### TEXTO SELECCIONADO
────

La cúpula de Morena ha establecido un blindaje ético que cierra el paso a perfiles sin convicción y detiene la entrada de intereses ajenos al movimiento. Bajo la dirección de Alfonso Durazo Montaño, el Consejo Nacional ha formalizado reglas que priorizan la lealtad y la honestidad probada sobre el simple pragmatismo electoral.
La estrategia de limpieza interna frente al ciclo electoral
Al cierre de este 7 de marzo de 2026, el Consejo Nacional de Morena ha redefinido las reglas del juego para quienes aspiran a representar al movimiento en las elecciones de 2027. La postura institucional es clara: el partido no funcionará como una «puerta giratoria» para políticos que buscan refugio o posiciones de poder sin compartir los principios de la Cuarta Transformación. Se ha constatado que este nuevo filtro busca proteger la identidad del proyecto, asegurando que los candidatos tengan una base territorial real y un compromiso genuino con la agenda de la presidenta Claudia Sheinbaum.
Este mecanismo de control surge como respuesta a la necesidad de profesionalizar la selección de cuadros en un escenario donde se renovarán 17 gubernaturas. La directriz emitida por el consejo subraya que sumar fuerzas no debe confundirse con simular lealtades, marcando una distancia definitiva con perfiles oportunistas que históricamente acechan a las organizaciones con alta intención de voto.

────

### MATERIAL PROPORCIONADO

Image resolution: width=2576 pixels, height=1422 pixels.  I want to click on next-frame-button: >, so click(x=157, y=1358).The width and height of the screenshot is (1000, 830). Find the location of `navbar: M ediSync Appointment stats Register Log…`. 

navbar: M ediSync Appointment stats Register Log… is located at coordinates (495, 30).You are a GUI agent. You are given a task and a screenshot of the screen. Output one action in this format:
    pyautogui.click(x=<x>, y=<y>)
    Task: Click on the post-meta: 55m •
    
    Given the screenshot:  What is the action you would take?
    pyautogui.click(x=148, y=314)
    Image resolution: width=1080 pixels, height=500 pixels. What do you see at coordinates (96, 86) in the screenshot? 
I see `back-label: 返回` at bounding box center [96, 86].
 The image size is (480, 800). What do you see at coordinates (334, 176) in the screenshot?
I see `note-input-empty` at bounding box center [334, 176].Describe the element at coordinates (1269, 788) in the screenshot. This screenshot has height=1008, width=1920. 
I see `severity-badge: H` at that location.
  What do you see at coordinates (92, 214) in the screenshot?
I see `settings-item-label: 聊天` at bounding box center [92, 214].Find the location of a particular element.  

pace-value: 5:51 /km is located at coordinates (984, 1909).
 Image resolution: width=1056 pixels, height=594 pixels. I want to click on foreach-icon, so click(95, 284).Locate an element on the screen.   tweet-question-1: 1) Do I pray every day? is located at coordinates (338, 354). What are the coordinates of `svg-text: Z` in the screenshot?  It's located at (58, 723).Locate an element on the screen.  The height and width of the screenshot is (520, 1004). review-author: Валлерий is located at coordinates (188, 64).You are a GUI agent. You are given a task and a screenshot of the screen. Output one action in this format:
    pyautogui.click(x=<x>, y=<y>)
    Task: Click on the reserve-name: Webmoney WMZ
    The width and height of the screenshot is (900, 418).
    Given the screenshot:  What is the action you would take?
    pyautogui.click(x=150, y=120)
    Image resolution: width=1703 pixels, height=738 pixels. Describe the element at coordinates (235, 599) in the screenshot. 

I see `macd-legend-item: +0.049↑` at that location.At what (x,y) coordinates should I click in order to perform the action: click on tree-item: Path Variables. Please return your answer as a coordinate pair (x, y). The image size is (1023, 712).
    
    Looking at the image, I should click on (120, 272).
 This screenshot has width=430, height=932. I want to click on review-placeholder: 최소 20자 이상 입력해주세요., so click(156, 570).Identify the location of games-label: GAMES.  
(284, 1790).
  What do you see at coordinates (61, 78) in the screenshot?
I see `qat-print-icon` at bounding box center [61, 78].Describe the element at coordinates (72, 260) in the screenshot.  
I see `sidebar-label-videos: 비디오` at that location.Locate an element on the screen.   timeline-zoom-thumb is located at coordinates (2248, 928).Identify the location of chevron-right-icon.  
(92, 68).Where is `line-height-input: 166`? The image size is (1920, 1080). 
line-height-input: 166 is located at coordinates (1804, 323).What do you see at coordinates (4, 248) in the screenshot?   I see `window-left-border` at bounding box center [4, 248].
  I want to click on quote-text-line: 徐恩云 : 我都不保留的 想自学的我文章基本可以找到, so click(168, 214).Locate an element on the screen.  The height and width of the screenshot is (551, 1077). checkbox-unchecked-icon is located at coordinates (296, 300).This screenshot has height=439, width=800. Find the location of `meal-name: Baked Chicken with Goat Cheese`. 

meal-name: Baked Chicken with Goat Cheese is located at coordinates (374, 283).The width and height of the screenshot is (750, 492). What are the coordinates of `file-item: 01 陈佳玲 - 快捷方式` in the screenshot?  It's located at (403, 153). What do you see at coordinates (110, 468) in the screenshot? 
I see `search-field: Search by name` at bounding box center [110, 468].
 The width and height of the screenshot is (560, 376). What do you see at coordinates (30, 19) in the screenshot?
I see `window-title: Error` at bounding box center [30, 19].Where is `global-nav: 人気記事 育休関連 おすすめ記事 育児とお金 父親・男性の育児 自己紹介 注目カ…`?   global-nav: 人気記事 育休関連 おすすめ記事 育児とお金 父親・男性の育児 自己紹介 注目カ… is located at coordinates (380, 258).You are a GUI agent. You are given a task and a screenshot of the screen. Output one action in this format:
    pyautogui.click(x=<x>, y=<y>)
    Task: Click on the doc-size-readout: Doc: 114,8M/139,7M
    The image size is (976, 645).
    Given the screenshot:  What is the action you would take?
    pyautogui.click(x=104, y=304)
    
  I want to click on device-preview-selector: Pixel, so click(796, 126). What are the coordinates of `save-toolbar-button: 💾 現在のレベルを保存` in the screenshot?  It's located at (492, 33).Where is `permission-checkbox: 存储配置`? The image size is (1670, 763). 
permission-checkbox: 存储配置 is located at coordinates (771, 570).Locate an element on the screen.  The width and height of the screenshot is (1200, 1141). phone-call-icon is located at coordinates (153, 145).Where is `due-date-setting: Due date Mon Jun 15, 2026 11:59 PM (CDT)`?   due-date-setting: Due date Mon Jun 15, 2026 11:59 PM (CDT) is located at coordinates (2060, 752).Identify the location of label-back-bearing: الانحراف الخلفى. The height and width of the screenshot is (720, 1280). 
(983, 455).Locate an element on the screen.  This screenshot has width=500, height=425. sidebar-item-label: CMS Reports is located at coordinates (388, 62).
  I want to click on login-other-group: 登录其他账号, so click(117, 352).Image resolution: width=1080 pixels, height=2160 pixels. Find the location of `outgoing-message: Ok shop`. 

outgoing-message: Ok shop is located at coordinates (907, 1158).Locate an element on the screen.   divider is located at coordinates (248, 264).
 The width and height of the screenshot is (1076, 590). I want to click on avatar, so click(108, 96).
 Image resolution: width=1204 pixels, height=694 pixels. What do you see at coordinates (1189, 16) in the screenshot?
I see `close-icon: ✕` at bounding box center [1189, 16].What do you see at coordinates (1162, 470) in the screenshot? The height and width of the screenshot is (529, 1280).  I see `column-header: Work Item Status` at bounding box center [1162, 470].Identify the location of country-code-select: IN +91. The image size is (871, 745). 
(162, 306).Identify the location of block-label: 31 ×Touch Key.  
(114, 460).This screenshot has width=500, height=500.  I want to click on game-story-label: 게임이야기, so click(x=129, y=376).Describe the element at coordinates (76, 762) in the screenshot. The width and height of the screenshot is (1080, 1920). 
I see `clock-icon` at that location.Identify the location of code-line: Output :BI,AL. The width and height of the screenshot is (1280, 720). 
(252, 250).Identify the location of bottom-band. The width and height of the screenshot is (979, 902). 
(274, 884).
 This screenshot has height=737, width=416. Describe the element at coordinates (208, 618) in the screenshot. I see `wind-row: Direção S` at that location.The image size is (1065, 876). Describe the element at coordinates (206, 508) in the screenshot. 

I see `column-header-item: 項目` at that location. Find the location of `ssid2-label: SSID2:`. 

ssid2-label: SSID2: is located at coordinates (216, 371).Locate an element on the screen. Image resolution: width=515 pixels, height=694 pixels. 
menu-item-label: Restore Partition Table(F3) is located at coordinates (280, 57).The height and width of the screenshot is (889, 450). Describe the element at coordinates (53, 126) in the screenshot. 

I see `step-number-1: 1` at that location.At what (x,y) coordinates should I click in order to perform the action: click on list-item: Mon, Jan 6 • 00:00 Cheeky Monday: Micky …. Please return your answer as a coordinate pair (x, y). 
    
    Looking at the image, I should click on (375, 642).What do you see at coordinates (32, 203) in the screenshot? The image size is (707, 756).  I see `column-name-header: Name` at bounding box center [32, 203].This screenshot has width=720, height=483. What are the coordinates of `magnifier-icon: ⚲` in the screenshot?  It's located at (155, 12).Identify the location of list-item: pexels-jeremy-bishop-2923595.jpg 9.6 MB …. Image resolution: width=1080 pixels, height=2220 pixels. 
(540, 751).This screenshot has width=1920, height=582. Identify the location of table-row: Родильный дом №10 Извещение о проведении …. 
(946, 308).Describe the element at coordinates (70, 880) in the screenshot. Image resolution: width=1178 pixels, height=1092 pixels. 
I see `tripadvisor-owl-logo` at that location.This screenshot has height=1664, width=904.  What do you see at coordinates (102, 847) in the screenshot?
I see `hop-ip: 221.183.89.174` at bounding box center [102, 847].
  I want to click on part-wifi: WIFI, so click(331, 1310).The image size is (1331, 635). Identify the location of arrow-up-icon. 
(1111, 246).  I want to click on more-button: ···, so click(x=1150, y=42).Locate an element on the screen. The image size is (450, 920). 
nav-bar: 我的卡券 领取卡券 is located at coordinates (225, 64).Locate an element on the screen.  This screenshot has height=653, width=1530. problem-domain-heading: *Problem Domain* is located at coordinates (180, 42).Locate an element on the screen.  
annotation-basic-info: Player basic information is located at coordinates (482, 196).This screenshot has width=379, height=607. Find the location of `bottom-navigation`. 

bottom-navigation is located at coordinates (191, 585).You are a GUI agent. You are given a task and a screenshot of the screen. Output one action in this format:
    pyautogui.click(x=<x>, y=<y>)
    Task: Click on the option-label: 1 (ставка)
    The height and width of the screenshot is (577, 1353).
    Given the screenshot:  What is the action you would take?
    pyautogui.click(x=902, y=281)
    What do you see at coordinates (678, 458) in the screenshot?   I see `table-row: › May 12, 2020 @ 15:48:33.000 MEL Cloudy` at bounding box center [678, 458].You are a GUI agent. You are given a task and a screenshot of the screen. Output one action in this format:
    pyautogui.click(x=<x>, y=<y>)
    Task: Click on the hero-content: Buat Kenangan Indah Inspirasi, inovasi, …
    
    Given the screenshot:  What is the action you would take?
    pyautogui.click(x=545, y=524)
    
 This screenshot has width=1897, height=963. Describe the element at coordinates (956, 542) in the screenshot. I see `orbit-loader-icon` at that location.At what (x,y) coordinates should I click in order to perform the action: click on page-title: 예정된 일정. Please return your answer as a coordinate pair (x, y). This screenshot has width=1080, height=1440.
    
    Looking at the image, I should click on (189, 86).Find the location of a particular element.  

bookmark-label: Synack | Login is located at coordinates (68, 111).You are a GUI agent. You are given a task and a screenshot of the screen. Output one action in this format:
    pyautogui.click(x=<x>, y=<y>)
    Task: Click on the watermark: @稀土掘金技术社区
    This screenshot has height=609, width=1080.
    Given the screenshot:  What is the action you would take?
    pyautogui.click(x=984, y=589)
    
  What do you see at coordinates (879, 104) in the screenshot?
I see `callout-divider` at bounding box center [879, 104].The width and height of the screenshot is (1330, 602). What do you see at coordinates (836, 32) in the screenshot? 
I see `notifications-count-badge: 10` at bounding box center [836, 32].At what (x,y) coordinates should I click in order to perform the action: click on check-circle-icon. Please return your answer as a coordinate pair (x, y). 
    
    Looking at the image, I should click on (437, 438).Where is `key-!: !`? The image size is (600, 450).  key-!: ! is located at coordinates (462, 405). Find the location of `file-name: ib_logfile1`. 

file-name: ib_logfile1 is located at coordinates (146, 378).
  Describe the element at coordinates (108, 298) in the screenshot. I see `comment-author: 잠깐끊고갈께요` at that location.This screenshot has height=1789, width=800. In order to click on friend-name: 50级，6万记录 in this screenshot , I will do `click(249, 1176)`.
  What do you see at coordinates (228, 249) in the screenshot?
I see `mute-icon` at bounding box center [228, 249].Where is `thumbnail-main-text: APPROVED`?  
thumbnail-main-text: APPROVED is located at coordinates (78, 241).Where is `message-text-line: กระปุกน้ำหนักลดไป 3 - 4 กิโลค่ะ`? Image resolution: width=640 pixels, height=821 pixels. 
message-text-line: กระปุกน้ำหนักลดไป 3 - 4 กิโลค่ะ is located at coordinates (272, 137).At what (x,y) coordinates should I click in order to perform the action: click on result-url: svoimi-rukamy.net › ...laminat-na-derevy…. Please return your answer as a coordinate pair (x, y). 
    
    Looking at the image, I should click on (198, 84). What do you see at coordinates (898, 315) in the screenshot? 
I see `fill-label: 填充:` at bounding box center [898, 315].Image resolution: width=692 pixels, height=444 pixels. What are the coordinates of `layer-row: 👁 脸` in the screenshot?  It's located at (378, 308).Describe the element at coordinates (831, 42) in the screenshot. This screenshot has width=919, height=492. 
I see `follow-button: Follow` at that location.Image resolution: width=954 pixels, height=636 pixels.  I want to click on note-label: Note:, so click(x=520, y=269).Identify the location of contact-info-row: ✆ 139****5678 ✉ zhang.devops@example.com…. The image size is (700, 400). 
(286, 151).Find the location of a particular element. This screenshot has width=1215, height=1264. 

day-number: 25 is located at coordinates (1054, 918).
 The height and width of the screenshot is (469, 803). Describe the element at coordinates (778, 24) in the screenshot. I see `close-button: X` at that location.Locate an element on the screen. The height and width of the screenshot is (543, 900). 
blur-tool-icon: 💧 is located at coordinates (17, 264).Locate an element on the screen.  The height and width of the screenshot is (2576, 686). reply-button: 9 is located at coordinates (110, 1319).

────

### COMPLETA LO SIGUIENTE
1) Traduce al inglés esta oración del texto sobre Morena: «La postura institucional es clara: el partido no funcionará como una «puerta giratoria» para políticos que buscan refugio o posiciones de poder sin compartir los principios de la Cuarta Transformación.»
2) Resume en dos oraciones el texto sobre el blindaje ético de Morena.
3) Prosigue el texto sobre las nuevas reglas de Morena a partir de su última oración.

### RESPUESTAS
1) The institutional position is clear: the party will not function as a "revolving door" for politicians who seek refuge or positions of power without sharing the principles of the Fourth Transformation.

2) El Consejo Nacional de Morena, bajo la dirección de Alfonso Durazo Montaño, ha formalizado reglas que priorizan la lealtad y la honestidad probada para cerrar el paso a perfiles sin convicción rumbo a las elecciones de 2027. Este filtro busca proteger la identidad del proyecto y profesionalizar la selección de cuadros en un escenario donde se renovarán 17 gubernaturas, marcando distancia con perfiles oportunistas.

3)
Los motivos detrás del endurecimiento de las reglas
La implementación de este blindaje responde a una serie de situaciones que han puesto a prueba la cohesión del movimiento:
- Protección del padrón: El crecimiento del partido ha atraído a figuras con antecedentes que no coinciden con los estándares éticos actuales, lo que obliga a una depuración constante.
- Prevención del arribismo: Se reconoce que el ejercicio del poder suele incentivar la llegada de actores que buscan beneficios personales, debilitando la estructura desde adentro.
- Orden en las entidades: Ante la disputa por los gobiernos estatales, se han detectado choques entre facciones. La dirigencia ha optado por imponer lineamientos de «honestidad probada» para calmar las tensiones y unificar el discurso.
Cronograma de una semana de definiciones éticas
Durante los últimos siete días, la narrativa contra la simulación política ha ganado terreno tras reportes de indisciplina en diversos sectores.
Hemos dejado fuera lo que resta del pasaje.